**Task objective**.
Which lines below hold the word "title"? Copy all of them.

#### Records for this exercise ####

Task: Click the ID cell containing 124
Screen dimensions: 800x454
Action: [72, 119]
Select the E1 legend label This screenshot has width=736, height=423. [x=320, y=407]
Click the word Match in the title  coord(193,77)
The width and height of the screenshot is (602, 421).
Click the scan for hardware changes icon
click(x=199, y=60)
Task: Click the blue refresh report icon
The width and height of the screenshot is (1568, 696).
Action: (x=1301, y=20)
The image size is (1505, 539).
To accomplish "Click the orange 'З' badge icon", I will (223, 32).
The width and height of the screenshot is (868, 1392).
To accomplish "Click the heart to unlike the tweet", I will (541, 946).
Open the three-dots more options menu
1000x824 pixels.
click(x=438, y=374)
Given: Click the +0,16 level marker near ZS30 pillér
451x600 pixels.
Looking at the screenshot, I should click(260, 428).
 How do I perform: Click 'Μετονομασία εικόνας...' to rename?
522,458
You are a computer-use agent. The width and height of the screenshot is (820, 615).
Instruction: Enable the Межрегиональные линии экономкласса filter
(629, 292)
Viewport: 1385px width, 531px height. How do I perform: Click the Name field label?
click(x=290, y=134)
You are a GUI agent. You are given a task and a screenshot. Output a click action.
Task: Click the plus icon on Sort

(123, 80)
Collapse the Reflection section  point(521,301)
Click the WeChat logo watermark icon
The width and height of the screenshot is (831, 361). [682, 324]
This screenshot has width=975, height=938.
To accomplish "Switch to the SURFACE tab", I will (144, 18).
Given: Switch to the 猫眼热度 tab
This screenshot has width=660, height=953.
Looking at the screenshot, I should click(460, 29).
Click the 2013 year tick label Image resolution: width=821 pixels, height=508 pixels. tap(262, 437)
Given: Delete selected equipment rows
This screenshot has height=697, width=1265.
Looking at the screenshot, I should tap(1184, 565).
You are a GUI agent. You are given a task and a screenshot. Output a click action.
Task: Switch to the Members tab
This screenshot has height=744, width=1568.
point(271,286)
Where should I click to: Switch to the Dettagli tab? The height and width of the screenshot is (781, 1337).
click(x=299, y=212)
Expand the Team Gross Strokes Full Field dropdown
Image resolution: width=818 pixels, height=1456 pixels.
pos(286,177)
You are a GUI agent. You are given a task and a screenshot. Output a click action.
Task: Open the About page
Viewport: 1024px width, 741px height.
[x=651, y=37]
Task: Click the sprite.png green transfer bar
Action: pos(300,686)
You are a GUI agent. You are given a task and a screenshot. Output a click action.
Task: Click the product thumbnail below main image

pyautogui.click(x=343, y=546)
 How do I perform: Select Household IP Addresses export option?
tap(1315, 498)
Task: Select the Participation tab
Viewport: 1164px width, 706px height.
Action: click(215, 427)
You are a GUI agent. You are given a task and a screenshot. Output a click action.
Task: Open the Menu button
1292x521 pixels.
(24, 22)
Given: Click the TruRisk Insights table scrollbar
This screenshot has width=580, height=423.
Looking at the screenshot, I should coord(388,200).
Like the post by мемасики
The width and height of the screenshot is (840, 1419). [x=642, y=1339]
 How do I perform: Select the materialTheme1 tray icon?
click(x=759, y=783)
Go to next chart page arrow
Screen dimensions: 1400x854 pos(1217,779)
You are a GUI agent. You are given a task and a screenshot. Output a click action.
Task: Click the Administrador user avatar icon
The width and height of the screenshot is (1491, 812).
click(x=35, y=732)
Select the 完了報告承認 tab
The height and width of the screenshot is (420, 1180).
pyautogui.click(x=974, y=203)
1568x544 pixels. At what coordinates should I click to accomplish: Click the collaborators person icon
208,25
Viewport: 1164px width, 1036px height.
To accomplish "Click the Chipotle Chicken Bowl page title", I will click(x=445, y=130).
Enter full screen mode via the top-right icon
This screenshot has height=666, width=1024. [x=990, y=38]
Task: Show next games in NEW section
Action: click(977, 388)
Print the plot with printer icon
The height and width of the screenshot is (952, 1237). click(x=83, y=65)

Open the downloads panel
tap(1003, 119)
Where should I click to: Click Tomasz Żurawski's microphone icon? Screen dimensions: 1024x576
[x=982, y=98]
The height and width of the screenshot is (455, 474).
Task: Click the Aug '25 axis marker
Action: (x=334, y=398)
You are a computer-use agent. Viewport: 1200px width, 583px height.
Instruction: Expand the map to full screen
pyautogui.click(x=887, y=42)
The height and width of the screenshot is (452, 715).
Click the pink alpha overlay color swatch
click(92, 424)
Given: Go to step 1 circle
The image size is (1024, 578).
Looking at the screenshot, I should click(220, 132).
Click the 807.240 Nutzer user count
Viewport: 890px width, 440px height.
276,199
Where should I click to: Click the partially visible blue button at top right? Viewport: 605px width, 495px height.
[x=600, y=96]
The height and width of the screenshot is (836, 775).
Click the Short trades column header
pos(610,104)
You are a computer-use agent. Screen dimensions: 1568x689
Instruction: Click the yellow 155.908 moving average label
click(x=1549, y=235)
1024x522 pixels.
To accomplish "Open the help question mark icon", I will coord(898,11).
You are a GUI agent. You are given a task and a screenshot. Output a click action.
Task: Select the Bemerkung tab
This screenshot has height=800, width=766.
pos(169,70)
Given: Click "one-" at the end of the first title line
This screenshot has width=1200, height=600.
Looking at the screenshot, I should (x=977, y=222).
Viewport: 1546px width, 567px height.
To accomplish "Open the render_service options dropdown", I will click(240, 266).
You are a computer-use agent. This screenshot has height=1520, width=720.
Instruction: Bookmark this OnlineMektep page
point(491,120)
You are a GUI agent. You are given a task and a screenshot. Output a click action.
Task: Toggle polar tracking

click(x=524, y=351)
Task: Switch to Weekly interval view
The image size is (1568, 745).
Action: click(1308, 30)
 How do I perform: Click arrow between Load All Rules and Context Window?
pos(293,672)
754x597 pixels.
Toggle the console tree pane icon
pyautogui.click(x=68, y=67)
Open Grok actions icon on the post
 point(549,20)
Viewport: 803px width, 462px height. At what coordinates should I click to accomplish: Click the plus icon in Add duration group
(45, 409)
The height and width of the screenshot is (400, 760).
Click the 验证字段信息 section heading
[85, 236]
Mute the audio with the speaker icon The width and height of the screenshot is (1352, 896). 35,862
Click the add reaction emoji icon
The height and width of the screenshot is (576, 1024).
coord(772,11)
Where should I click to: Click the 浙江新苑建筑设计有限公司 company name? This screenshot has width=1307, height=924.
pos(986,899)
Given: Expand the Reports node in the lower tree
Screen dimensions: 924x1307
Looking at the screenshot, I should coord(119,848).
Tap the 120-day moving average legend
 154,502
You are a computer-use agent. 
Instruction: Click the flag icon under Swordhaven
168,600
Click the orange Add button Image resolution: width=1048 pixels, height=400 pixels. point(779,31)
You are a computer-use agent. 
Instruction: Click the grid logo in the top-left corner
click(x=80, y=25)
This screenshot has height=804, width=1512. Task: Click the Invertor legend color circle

####

**Task response**.
Click the word Match in the title  coord(193,77)
To accomplish "Click the Chipotle Chicken Bowl page title", I will click(x=445, y=130).
Given: Click "one-" at the end of the first title line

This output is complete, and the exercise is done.